Your goal →
Among these records, which lines include "Collapse"? Copy them out.

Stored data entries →
☆ ☆ ☆ ☆ ☆
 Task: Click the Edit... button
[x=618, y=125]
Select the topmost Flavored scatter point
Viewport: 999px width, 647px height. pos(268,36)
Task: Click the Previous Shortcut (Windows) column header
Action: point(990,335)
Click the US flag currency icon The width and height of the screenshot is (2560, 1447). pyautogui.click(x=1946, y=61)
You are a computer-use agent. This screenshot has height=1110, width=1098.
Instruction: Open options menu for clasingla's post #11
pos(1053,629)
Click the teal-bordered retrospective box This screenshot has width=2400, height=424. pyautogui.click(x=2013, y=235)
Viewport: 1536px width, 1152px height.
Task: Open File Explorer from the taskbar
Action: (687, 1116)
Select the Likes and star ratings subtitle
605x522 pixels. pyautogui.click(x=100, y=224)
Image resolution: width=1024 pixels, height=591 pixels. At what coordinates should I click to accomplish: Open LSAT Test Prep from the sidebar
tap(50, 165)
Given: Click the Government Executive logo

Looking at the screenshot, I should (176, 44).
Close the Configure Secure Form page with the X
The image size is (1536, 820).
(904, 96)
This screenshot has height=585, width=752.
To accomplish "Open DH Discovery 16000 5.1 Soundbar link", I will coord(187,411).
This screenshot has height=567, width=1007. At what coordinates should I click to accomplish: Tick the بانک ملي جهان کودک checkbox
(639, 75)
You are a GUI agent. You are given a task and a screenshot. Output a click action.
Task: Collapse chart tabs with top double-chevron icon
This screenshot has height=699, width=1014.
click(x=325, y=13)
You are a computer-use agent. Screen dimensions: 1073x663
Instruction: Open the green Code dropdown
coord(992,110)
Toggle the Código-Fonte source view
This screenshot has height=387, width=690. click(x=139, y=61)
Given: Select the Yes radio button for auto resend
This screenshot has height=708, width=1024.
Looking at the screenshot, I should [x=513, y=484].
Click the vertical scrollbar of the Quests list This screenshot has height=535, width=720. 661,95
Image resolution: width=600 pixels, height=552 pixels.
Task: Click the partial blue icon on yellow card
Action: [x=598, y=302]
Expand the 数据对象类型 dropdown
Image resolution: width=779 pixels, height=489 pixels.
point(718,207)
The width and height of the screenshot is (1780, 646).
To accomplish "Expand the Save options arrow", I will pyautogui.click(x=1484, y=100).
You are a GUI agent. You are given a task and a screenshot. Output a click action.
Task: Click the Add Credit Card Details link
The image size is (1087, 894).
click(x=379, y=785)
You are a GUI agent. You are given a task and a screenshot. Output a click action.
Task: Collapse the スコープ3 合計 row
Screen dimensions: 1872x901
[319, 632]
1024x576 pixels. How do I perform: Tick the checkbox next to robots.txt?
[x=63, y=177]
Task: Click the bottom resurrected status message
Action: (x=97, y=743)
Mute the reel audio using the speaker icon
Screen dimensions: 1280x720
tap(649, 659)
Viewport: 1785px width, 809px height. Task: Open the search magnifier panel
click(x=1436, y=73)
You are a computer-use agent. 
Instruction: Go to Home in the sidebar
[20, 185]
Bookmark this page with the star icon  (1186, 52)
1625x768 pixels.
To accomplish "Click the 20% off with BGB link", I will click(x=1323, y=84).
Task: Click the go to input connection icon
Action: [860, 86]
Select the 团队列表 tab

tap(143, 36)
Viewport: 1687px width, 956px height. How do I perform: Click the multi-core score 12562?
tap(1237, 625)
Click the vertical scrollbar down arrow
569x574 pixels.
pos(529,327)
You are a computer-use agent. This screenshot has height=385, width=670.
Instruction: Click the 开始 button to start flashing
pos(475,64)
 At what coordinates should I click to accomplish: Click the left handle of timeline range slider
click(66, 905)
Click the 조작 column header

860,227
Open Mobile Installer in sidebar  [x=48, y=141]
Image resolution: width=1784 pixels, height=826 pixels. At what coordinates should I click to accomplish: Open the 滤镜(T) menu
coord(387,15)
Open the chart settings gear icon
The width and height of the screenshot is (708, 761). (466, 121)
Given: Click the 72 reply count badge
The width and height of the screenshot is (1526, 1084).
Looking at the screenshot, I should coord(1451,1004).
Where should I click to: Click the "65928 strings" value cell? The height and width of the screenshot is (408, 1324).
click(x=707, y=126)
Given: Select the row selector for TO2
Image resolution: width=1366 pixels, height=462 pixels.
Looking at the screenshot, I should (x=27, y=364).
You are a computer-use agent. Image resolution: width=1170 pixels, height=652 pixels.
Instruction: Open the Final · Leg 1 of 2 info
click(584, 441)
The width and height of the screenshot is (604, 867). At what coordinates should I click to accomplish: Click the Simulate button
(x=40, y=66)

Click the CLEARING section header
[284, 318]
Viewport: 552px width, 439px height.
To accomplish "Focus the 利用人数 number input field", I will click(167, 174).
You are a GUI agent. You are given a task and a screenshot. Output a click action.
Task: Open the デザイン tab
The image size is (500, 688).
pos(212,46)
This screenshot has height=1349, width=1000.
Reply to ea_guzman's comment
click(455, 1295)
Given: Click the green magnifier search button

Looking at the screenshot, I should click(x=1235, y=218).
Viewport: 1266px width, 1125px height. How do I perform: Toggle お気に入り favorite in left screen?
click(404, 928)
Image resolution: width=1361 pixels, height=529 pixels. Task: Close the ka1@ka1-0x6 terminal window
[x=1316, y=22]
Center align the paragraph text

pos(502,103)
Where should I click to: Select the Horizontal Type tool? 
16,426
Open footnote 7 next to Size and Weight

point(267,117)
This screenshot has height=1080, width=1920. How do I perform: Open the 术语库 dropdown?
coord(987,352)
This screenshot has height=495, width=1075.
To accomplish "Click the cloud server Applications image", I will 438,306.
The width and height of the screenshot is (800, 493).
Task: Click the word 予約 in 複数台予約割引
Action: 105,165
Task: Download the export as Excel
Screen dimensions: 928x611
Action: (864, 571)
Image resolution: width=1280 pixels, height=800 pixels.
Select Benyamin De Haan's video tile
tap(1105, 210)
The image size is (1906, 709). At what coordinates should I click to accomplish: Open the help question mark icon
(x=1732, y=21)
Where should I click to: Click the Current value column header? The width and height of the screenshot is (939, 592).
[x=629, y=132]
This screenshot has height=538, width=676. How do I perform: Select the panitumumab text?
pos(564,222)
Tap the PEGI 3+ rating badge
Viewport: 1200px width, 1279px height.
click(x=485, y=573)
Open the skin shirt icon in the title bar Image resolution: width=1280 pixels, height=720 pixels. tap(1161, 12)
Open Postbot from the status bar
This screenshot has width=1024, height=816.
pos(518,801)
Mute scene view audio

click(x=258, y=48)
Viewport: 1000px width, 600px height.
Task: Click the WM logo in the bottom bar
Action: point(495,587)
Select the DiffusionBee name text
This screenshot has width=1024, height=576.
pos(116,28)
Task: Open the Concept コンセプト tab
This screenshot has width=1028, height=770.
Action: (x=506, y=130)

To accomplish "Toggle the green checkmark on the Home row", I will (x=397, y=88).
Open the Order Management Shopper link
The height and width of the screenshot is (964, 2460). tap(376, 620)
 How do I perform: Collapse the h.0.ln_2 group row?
☆ ☆ ☆ ☆ ☆
Your solution →
Task: Collapse chart tabs with top double-chevron icon
Task: Collapse the スコープ3 合計 row
 How do I perform: Collapse the h.0.ln_2 group row?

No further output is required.